» Dataset extract:
────────

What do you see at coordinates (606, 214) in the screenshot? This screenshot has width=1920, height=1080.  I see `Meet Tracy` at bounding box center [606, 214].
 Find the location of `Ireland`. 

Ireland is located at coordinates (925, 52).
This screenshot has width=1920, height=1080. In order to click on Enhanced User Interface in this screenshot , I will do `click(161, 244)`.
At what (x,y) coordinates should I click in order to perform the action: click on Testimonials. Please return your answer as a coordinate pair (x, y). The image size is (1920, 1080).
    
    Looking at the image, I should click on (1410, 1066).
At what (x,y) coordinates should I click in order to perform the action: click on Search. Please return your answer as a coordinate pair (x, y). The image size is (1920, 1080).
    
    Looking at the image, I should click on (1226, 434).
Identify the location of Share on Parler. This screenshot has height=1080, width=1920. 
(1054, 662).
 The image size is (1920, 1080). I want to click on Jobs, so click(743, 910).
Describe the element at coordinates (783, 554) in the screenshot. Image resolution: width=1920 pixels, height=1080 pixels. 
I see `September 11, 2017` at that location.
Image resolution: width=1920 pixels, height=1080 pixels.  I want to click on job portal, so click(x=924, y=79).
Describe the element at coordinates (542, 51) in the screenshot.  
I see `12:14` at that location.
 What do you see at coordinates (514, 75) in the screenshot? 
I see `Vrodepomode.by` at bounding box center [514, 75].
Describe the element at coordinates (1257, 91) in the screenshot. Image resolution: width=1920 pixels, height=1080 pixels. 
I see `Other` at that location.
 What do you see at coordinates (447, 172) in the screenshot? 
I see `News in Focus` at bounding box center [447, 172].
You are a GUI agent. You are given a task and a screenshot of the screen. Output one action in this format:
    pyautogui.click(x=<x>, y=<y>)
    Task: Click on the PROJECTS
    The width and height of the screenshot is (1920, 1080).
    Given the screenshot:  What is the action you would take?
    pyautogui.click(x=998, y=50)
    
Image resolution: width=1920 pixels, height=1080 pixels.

────────

» What is needed: Please copy the records word for word from their first line down to and including the line containing "This screenshot has width=1920, height=1080. In".

» Exercise response:
What do you see at coordinates (606, 214) in the screenshot? This screenshot has width=1920, height=1080.  I see `Meet Tracy` at bounding box center [606, 214].
 Find the location of `Ireland`. 

Ireland is located at coordinates (925, 52).
This screenshot has width=1920, height=1080. In order to click on Enhanced User Interface in this screenshot , I will do `click(161, 244)`.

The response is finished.